This repository demonstrates the scripts to design and implementation of a dimensional data warehouse OLAP built from a distributed Online Transaction Processing OLTP system in SQL Server (the famous database AdventureWorks2016 by Microsoft and expose proper metrics in PowerBI. The project focuses on transforming the OLTP data into a star schema as a parquet files optimized for analytical queries in Azure Data Lake Storage (ADLS).
git clone https://github.com/AmmarSahyoun/Dimensional-Data-Warehouse.git
- Source: Distributed OLTP system in SQL Server.
- Target: Dimensional data warehouse in Parquet format within Azure Data Lake Storage (ADLS).
- ETL Process:
- Data extraction from SQL Server tables.
- Transformation into a dimensional star schema.
- Data loading into Parquet files within ADLS.
- Data Model:
- Snowflake schema in the OLTP system (visual representation included).
- Star schema in the data warehouse (visual representation included).
- Fact table with composite primary key (orderId, ItemId).
- Reporting: Power BI report showcasing revenue analysis by region, year, month, and product category (visual representation included).
- Copy pipeline: Transfers data from SQL Server tables to Parquet files in ADLS.
- Dimension table generation: TSQL script for creating the date dimension table.

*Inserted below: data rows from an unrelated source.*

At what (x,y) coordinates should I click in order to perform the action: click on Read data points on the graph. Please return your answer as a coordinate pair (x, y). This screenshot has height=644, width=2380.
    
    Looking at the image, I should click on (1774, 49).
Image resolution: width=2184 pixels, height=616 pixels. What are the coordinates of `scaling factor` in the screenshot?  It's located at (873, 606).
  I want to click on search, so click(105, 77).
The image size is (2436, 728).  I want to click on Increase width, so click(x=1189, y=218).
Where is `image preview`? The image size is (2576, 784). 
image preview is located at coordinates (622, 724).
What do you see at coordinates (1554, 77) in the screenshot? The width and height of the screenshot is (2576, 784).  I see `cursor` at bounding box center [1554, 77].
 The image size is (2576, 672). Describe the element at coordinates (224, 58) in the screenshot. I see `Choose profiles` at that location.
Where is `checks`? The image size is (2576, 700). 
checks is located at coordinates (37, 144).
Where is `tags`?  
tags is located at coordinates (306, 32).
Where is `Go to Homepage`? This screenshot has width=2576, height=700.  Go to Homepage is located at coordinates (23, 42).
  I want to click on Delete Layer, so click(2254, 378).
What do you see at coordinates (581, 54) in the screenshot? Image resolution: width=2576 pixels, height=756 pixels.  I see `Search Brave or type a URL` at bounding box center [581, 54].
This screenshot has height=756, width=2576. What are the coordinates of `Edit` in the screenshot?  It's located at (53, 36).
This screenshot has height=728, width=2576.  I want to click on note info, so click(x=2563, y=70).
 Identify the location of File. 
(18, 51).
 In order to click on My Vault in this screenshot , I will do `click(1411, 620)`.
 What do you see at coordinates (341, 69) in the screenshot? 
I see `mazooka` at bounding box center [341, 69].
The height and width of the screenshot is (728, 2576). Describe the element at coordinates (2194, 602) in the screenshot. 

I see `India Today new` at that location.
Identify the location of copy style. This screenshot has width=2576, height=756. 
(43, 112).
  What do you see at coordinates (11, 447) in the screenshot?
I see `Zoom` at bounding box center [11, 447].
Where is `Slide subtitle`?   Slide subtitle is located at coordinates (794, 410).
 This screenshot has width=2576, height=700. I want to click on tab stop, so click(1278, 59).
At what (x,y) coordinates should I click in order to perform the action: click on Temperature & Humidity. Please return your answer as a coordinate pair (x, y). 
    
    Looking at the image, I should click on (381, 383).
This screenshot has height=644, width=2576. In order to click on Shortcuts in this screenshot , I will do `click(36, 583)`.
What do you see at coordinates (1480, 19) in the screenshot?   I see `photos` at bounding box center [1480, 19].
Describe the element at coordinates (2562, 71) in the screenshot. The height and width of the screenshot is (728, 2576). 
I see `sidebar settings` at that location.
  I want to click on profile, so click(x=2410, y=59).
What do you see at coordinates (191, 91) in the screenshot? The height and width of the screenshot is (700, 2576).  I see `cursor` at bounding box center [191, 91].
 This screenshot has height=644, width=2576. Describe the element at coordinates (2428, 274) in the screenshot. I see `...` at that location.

- Star schema definition: TSQL queries defining the dimensional star schema tables.
- Ad-hoc queries: Sample TSQL queries for data exploration within the data warehouse.
- Stored Procedures and Views: Scripts for advanced data analysis and manipulation.
- Data Quality Checks: Scripts for ensuring data integrity and accuracy.
- Improved performance for analytical queries compared to the OLTP system.
- Easier data exploration and discovery through the dimensional model.
- Ability to create reports and dashboards using Power BI.